Fabrication and Characterization of Low-Loss, Sol-Gel Planar Waveguides

Abstract
Applications of planar integrated optical waveguide (IOW) technology to problems in surface spectroscopy and optical chemical sensing have been partly limited by the difficulty of producing high-quality glass IOWs. The fabrication of IOWs by the sol-gel method from methyltriethoxysilane and titanium tetrabutoxide precursors is described here. The physical, chemical, and optical properties of the films during and after high-temperature annealing were studied using a variety of analytical techniques. The results show that the catalyst used to accelerate the sol-gel reaction strongly influenced the optical quality of the IOW. HCl catalysis produced waveguides with propagation losses of approximately 1 dB/cm, whereas in the case of SiCl4 catalysis, propagation losses were < 0.2 dB/cm, a value significantly less than any previously reported for sol-gel-derived IOWs.
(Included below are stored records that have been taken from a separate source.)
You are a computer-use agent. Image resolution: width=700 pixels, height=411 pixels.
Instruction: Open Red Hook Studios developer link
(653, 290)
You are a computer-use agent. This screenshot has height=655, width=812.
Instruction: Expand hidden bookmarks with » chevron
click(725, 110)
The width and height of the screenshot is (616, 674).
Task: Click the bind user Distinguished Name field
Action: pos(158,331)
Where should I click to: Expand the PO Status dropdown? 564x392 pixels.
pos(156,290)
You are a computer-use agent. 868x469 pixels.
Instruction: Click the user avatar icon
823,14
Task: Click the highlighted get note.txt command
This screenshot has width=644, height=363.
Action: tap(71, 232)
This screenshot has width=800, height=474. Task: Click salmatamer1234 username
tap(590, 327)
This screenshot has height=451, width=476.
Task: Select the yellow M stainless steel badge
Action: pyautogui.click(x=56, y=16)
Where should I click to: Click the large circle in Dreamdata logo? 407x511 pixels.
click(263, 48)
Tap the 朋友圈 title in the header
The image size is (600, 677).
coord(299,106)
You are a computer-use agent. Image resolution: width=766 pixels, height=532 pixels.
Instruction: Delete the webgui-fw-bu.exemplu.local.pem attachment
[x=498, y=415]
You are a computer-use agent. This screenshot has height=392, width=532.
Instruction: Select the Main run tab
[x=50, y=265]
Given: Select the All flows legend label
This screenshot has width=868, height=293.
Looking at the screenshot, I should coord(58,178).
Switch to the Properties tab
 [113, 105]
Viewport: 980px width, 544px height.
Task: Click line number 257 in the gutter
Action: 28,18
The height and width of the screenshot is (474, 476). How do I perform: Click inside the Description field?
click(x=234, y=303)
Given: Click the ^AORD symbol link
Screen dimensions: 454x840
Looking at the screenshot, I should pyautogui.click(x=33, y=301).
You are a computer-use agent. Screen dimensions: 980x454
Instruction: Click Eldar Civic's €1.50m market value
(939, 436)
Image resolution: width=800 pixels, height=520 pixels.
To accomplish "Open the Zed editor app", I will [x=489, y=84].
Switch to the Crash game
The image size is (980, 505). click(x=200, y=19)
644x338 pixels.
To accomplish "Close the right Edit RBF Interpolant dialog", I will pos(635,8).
An examination of film surface structure and morphology by scanning electron microscopy and atomic force microscopy showed that the SiCl4-catalyzed IOWs were significantly smoother and more homogeneous on a submicrometer scale than the HCl-catalyzed IOWs. The use of SiCl4 is thought to retard formation of a microheterogeneous network containing Si-rich and Ti-rich domains, which is favored with HCl catalysis and contributes to the higher observed losses.